L'union ou l'inconnu (1)
La Révolution du 14 janvier a libéré le pays et inauguré une nouvelle phase de l’histoire de la Tunisie indépendante.
La Révolution de la liberté traverse cependant une phase difficile. La gestion de la période post-révolutionnaire durant l’année 2011 et le début de 2012 repose sur des choix inadéquats des trois premiers gouvernements «provisoires» jusqu’aux élections du 23 octobre 2011 et d’un gouvernement « transitoire », depuis, dont le sort est lié à l’épreuve d’une seconde élection législative qui doit en principe intervenir à la fin de 2012 ou au cours de 2013.
Ce « provisoire » et ce « transitoire » qui se prolongent encore sont de nature à porter un grave préjudice à l’intérêt supérieur du pays. Il y a lieu d’y mettre fin le plus tôt possible pour sauver la Révolution et le pays.
Il nous faudra avoir le courage de changer de cap et de proclamer l’union nationale
Nous sommes en effet engagés sur une fausse route et nous nous trouvons dans l’impasse. Nous avons adopté un parcours hésitant qui, malgré les élections du 23 octobre, n’a pas débouché sur une solution efficace sur le plan politique et sur le plan économique et social. La coalition gouvernementale de la « Troïka » a montré ses insuffisances et son incapacité à rassembler les Tunisiens autour d’un programme privilégiant les problèmes essentiels du pays : chômage et emploi, réforme de l’éducation, investissement et croissance de la production, développement régional, équilibre de la balance des paiements et limitation des déficits et de l’endettement, réforme financière, bancaire et fiscale.
Ces questions primordiales ne peuvent guère être traitées, cela est devenu évident, par des gouvernements « provisoires» ou « transitoires » qui ne disposent pas du temps nécessaire à cet effet et sont portés à se préoccuper de la protection de leur potentiel électoral et de son développement en renforçant leurs moyens pour gagner les nombreuses «batailles» électorales qui les attendent : élections législatives, élections présidentielles éventuelles et élections municipales et régionales selon ce que dictera la future Constitution.

DONNÉES ÉTUDIÉES
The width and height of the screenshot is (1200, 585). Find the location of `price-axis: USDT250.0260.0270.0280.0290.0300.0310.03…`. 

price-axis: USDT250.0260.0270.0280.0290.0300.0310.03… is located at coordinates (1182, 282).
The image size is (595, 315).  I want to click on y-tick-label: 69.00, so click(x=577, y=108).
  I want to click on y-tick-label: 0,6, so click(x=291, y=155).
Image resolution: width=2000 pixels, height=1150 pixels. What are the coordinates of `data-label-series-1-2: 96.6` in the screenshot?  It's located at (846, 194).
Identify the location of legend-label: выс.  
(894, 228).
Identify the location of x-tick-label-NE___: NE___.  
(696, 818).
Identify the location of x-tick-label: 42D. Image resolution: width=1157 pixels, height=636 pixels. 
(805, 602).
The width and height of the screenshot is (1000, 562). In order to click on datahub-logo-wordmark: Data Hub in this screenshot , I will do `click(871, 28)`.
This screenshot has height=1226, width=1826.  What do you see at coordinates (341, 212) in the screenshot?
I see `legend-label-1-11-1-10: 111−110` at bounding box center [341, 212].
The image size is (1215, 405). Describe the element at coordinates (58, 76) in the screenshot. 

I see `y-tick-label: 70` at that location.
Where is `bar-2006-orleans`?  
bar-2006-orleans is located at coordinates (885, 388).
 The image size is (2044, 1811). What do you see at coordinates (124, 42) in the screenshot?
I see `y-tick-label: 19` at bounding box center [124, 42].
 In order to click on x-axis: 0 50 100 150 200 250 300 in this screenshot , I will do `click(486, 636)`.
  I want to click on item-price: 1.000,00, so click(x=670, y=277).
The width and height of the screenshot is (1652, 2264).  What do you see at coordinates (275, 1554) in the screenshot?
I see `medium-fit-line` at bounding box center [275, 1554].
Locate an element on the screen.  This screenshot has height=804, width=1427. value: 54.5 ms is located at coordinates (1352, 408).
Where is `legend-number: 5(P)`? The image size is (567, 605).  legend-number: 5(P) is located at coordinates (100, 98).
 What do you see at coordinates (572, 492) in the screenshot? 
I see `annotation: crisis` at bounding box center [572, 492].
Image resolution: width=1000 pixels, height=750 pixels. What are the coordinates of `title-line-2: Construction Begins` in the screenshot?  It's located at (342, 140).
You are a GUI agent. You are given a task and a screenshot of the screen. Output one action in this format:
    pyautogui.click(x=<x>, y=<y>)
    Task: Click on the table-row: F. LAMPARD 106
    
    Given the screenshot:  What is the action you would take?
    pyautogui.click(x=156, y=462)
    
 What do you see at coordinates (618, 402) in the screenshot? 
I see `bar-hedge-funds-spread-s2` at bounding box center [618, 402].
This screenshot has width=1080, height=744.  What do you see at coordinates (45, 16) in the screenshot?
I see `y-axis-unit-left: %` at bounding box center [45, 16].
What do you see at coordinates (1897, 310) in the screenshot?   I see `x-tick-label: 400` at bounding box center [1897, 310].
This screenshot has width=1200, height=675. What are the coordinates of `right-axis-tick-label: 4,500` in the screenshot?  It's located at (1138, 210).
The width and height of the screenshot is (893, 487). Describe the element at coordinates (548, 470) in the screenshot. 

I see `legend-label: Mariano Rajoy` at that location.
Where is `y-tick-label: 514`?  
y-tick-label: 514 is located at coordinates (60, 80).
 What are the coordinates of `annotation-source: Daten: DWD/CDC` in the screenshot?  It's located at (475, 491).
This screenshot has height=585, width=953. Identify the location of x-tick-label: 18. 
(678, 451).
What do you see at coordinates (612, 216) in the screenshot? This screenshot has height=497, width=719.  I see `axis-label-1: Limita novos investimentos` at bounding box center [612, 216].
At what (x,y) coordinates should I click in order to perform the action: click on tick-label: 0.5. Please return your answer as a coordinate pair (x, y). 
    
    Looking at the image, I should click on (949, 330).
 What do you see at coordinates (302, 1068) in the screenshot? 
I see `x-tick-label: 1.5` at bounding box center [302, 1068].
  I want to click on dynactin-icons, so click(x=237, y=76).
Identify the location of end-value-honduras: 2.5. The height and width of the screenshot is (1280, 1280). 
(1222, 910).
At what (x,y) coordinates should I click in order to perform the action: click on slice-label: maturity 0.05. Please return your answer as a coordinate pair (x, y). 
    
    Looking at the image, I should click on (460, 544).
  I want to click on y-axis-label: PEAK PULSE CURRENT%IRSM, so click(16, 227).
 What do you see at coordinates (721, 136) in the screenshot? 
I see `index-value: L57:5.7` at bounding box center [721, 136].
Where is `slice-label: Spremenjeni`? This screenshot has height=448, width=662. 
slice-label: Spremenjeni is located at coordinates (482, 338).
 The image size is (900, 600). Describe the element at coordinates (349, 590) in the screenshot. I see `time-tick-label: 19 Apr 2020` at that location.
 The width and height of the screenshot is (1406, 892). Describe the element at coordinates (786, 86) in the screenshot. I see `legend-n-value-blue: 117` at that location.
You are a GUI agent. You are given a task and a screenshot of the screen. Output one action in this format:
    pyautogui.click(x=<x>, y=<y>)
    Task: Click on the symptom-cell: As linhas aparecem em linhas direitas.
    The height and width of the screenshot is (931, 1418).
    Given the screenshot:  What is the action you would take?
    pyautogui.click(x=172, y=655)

TÂCHE À RÉALISER 1
Reproduisez à l'identique le passage du texte sur la Tunisie post-révolutionnaire, de « La Révolution du » jusqu'à « cours de 2013. » inclus.
TÂCHE À RÉALISER 2
Dans le texte sur la Tunisie post-révolutionnaire, quel nom porte la coalition gouvernementale jugée insuffisante ?
TÂCHE À RÉALISER 3
Rédigez la suite du texte sur la Tunisie post-révolutionnaire, à partir de sa dernière phrase.

RÉSULTAT OBTENU 1
La Révolution du 14 janvier a libéré le pays et inauguré une nouvelle phase de l’histoire de la Tunisie indépendante.
La Révolution de la liberté traverse cependant une phase difficile. La gestion de la période post-révolutionnaire durant l’année 2011 et le début de 2012 repose sur des choix inadéquats des trois premiers gouvernements «provisoires» jusqu’aux élections du 23 octobre 2011 et d’un gouvernement « transitoire », depuis, dont le sort est lié à l’épreuve d’une seconde élection législative qui doit en principe intervenir à la fin de 2012 ou au cours de 2013.

RÉSULTAT OBTENU 2
La « Troïka ».

RÉSULTAT OBTENU 3
On peut se demander si la nation tunisienne ne risque pas de sortir éprouvée et meurtrie par de telles épreuves rapprochées. Il est impensable qu’on puisse l’exposer à un tel risque. Il est nécessaire, comme l’ont montré de nombreux précédents historiques, qu’après l’évènement dramatique et important comme la guerre ou la révolution ou une crise violente, l’on songe à unir ses forces en constituant un gouvernement d’union nationale permettant de réduire les divergences et de consacrer l’effort national à la sauvegarde des intérêts majeurs du pays. Cela a été le cas de la France après la Seconde Guerre mondiale et de l’Allemagne avec la réunification du pays après la chute du régime communiste en Allemagne de l’Est. Il n’y avait pas de meilleure solution.
La coalition actuelle, déséquilibrée et dominée par l’un de ses membres, doit laisser la place à un vrai gouvernement d’union nationale. J’ai préconisé cette solution dès le mois de mars 2011 et à 3 reprises depuis, en novembre et décembre 2011 et en dernier lieu en février 2012 et je m’exprime aujourd’hui à ce sujet pour la cinquième fois. Les faits me laissent penser que j’ai eu raison de le faire et que c’est en effet la solution, la seule raisonnable et efficace : le pays se stabilisera s’il voit les principaux responsables de la vie publique donner l’exemple, arrêter disputes et controverses et se mettre au travail pour résoudre les problèmes réels et urgents du pays.
Que comporte la solution de l’union nationale et comment peut-elle être organisée ?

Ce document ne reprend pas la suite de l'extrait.